[WHAT THE EXERCISE ASKS]:
Go through the data line by line. Copy each one holding the string "Worksheets".

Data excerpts
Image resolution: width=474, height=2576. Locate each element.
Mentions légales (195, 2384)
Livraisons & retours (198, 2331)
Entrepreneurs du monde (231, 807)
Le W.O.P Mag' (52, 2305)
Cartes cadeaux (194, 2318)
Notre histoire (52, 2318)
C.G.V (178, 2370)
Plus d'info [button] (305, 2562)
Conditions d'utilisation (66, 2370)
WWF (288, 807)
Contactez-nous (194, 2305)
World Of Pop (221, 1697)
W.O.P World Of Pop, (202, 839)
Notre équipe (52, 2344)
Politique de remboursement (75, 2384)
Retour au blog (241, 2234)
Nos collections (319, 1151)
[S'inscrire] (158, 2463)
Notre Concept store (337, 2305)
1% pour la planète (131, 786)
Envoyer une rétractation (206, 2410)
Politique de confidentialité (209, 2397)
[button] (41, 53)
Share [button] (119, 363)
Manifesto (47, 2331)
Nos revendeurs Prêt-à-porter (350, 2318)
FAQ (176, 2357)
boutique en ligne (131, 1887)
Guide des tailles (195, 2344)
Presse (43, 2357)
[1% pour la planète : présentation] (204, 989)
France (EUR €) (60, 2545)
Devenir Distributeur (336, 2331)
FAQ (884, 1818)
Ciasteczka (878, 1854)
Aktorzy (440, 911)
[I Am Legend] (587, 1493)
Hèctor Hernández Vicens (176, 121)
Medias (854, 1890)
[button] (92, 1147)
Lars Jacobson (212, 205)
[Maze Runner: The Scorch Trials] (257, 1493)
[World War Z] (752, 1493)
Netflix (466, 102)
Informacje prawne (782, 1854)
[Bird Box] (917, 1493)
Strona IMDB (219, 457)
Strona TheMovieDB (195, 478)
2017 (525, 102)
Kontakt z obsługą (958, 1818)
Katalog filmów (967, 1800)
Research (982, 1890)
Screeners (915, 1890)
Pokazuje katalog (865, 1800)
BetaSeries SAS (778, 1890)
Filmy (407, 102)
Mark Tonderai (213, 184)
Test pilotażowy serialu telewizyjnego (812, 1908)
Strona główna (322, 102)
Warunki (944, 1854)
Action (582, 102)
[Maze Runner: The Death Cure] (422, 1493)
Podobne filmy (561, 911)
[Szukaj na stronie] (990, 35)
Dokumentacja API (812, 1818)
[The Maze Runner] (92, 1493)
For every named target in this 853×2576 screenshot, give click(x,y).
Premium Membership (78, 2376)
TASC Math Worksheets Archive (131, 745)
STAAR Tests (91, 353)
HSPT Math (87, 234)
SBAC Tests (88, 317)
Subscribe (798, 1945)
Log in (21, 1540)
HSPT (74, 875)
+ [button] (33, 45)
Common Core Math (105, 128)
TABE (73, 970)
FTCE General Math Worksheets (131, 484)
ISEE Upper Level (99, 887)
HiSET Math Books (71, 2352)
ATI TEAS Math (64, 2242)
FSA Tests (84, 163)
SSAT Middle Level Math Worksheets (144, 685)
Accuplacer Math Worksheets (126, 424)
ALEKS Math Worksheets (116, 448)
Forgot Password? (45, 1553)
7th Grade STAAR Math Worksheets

[RESULT OF THIS EXERCISE]:
TASC Math Worksheets Archive (131, 745)
FTCE General Math Worksheets (131, 484)
SSAT Middle Level Math Worksheets (144, 685)
Accuplacer Math Worksheets (126, 424)
ALEKS Math Worksheets (116, 448)
7th Grade STAAR Math Worksheets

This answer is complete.